Broken English

I'm beginning to wonder if Dr. Fauci has a command of what I assumed was our common language.  "It's a false narrative to take comfort in a falling COVID death rate."  I assume he's not nuts enough to believe that a falling death rate literally is a bad thing.  What he appears to be trying to say is that it would be a mistake to conclude that a falling death rate is the same as a zero death rate, and therefore that COVID poses no further risk, so everyone should hop into a giant communal hot tub and plant sloppy kisses on a million total strangers daily.

I'm pretty sure that's not what "false narrative" means, particularly since no one is even remotely pushing any such plan.  Also, a "narrative" is not a "plan."  What would the narrative be here, if not that premature death is, on the whole, undesirable? Does Fauci think a narrative is building that a falling death rate means the virus went "poof" overnight?  Granted, that would be false if anyone ever said such a thing.  I think the concept he's struggling for is "straw man."

The idea that examining risk trade-offs between two highly undesirable alternatives (widespread death from respiratory failure vs. economic suicide) shouldn't even consider a dramatic change in one of the risks seems so ridiculous that I hesitate to attribute it even to a hack bureaucrat, but it's hard to avoid the conclusion.  As has become distressingly common in group-think headquarters lately, Fauci is having trouble avoiding the mental trap of assigning every possible risk factor either a 0% or a 100% score.

The spectacle of cancel culture isn't confined to cancel culture.  We're losing the power of rational public discourse in a frantic search for purity.  A minuscule taint of risk rules whole fields of human activity out of bounds.  This gets us padded playgrounds.  It gets us gun bans that morph into knife bans and soon, I'm sure, bans on anything that can be ground into a shiv and stuck in a bar of soap.  It leads to banning substances in parts per bazillion, even classifying CO2 as a toxin.  It leads to a "gluten free" label on my shampoo, for Pete's sake.  It leads to insatiable human-resources departments with reams of policies and mandatory sensitivity training.  It leads, in fact, directly to thought crimes and mandatory re-education of the impure enemy among us.  It leads to a President who drives everyone crazy by habitually having to walk around saying, "Oh, BS, give me such a break, already."


ymarsakar said...


Why though... were they so sure this would work? Because their DNA engineered weapons were deployed.

David Foster said...

I *think* what he was trying to say was probably that you can't rely on falling death rate as an indicator of the future, because death rate lags hospitalizations which lag infection rates. Not well-said, though, and in his position, speaking clearly is pretty important.

Stephen said...

There's also his um, flexible standards. When he is promoting something, his gut instincts are sufficient. When he opposes something, he insists on a peer-reviewed, double-blind study (no mention of replication, but I'm being picky). While the latter is indeed the gold standard, consistency would be nice. Otherwise, explain why you have differing standards -- the urgency is the same. We need better experts.

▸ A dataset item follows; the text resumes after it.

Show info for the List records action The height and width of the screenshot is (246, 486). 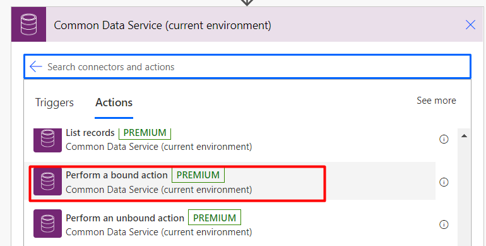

Assistant Village Idiot said...

It strikes me that it is a mere vagueness. He wants an up-to-date synonym for "bad idea," and that phrase false narrative is floating around in the air, with a related feel, so he grabs on to it.

douglas said...

Stephen, excellent point. Definitely a big part of the problem.

WHat Fauci means is that if you increase testing, and find more cases (but less severe cases that you would have missed otherwise), but the deaths stay about the same, the *rate* falls, but the number of deaths does not.

So, to illustrate, if 100 people test positive, and 1 dies, that's a one percent death rate. If you test ten thousand people, and 900 die, that's only a 0.9 death rate- so lower- but many more deaths- so when considering total deaths, death *rate* is not sufficient.

Now, that said, it's still wrong to say the death rate being lower isn't good, it clearly is, but some caution at reading that as an unalloyed good is proper.

Texan99 said...

I reserve the right to be pleased about an improved statistic even if it's not the best of all possible worlds. We never dreamed, or shouldn't have dreamed, that the virus wasn't going to work its way through the population. It's going to spread until it's stopped, by a vaccine or by herd immunity. As long as the death rate doesn't magically become zero, that's going to mean a steady increase in deaths. The good news isn't that, presto, we have no more deaths, it's that the death rate isn't escalating at anything like the rate of positive-test cases, or for that matter at anything like the rate at which it increased early in the pandemic. Who wouldn't prefer to be on the downside of that slope, even if we're not yet at the bottom?

He may have meant no more than that death is a lagging indicator. If so, it's lagging a lot more than it did the first time around, with no good theories to explain away the good-news aspect of that observation. Is it possible the death rate will balloon again in a week or two? Sure, and if that happens it will be bad news. It's not bad news yet.
To groan about it before we even know if it's going to happen is borrowing trouble.